Start of Supplied records

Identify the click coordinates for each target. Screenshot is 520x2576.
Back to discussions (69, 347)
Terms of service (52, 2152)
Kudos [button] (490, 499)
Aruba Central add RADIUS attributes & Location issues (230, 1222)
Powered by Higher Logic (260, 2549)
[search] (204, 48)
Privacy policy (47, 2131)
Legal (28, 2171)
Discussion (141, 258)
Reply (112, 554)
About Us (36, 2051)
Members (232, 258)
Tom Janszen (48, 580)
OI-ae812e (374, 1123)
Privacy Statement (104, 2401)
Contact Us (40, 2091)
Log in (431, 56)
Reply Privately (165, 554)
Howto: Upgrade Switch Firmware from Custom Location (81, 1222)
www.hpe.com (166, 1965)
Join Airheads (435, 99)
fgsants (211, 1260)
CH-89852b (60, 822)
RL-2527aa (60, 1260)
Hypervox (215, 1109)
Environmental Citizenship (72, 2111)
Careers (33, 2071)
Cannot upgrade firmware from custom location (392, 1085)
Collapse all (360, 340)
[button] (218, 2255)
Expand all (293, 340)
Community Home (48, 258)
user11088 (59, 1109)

End of Supplied records
Start of Supplied records

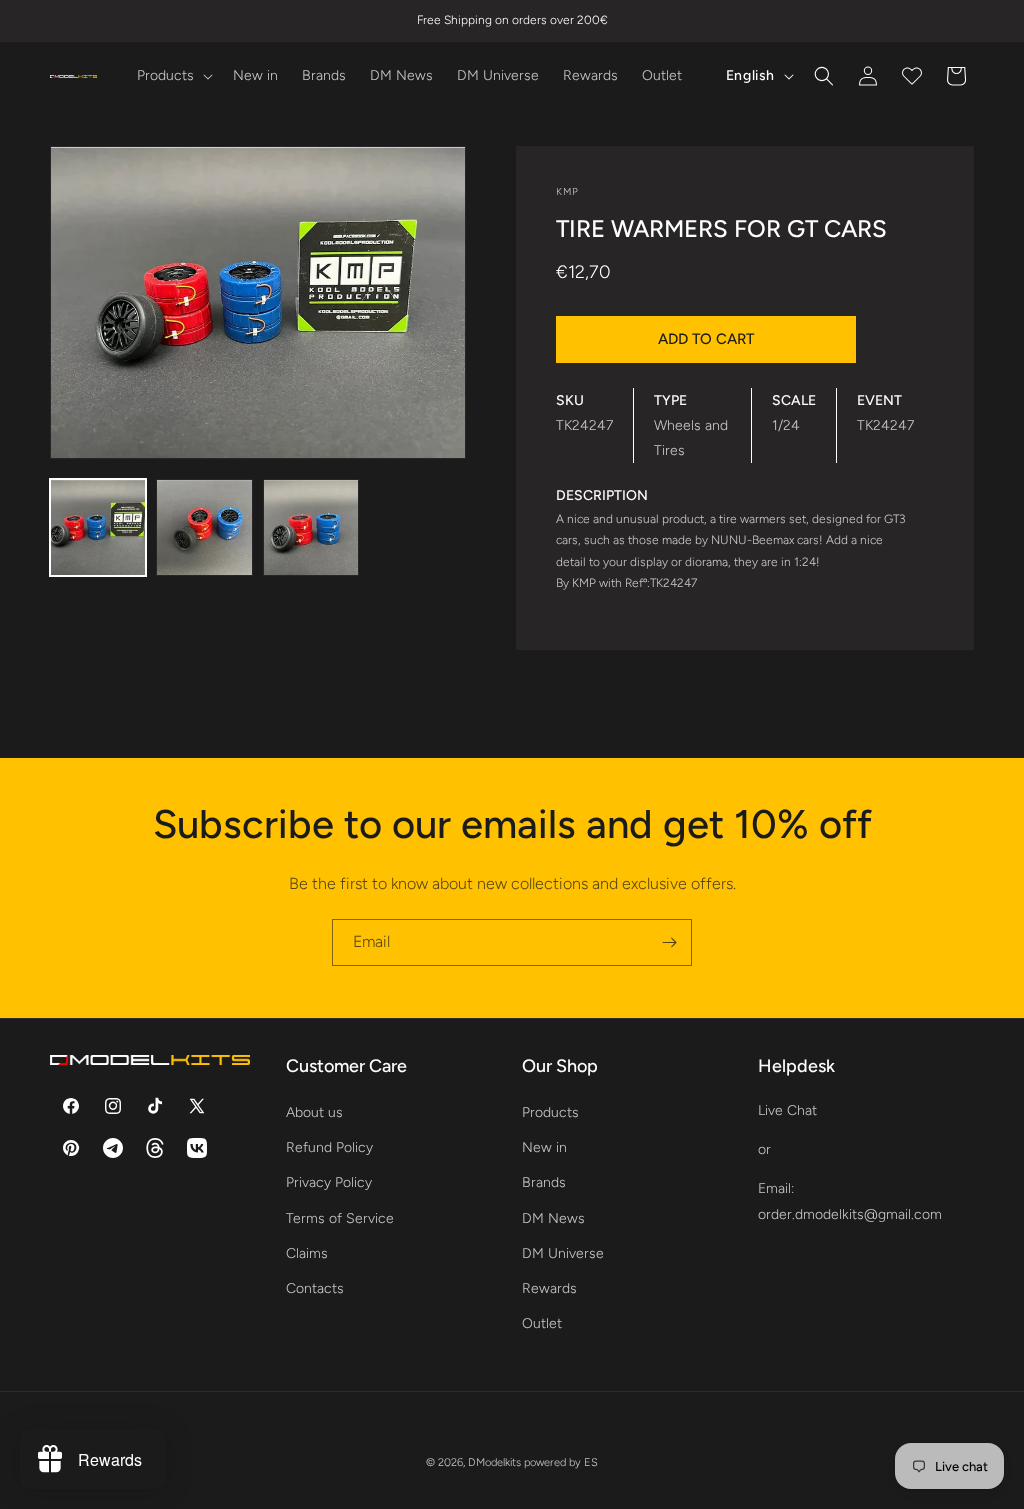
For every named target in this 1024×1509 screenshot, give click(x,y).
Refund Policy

End of Supplied records
Start of Supplied records

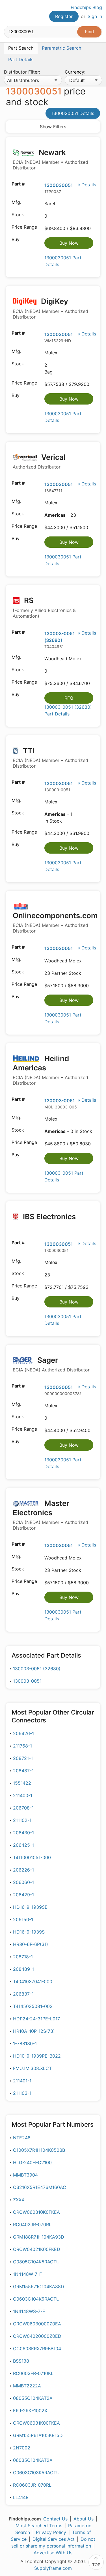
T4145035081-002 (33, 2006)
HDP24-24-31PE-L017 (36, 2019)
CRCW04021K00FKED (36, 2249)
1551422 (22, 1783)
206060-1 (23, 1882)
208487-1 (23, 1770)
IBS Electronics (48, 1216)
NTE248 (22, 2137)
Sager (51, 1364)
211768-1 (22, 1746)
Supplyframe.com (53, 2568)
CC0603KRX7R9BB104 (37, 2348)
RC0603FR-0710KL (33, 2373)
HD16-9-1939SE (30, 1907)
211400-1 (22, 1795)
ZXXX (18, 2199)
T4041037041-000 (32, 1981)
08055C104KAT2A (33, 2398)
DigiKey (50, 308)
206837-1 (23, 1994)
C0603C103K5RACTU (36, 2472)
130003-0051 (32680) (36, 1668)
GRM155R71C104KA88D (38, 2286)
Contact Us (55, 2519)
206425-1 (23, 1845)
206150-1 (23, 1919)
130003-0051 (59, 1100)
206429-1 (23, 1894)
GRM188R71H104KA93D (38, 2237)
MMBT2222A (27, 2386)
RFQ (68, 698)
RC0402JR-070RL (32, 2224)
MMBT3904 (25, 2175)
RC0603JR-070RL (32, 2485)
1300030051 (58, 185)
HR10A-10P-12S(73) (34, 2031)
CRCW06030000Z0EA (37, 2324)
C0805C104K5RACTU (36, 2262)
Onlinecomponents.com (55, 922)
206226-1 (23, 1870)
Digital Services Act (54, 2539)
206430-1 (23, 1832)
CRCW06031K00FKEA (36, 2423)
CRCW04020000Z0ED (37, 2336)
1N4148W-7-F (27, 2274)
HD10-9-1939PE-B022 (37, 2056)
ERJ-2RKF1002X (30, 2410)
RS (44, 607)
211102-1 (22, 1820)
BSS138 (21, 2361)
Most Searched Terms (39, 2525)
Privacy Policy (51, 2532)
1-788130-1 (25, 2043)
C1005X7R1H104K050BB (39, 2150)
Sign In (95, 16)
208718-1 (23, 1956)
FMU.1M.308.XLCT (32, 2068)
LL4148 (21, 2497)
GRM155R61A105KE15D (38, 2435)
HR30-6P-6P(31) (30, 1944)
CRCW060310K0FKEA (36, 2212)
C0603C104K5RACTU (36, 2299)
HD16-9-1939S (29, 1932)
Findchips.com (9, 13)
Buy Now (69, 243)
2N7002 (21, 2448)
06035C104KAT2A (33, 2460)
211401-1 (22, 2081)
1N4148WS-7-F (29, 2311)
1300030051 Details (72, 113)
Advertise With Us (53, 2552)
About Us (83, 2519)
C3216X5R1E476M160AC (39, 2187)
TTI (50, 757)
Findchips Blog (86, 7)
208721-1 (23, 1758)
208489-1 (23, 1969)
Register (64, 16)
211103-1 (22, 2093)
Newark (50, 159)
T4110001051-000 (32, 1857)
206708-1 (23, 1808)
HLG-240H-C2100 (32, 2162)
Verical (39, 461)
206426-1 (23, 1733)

End of Supplied records

Task prompt.
In the listing above, find the line containing "Identify the click" and the line containing "Join Airheads (435, 99)". Output them and every line between, exactly, and nothing else.

Task solution.
Identify the click coordinates for each target. Screenshot is 520x2576.
Back to discussions (69, 347)
Terms of service (52, 2152)
Kudos [button] (490, 499)
Aruba Central add RADIUS attributes & Location issues (230, 1222)
Powered by Higher Logic (260, 2549)
[search] (204, 48)
Privacy policy (47, 2131)
Legal (28, 2171)
Discussion (141, 258)
Reply (112, 554)
About Us (36, 2051)
Members (232, 258)
Tom Janszen (48, 580)
OI-ae812e (374, 1123)
Privacy Statement (104, 2401)
Contact Us (40, 2091)
Log in (431, 56)
Reply Privately (165, 554)
Howto: Upgrade Switch Firmware from Custom Location (81, 1222)
www.hpe.com (166, 1965)
Join Airheads (435, 99)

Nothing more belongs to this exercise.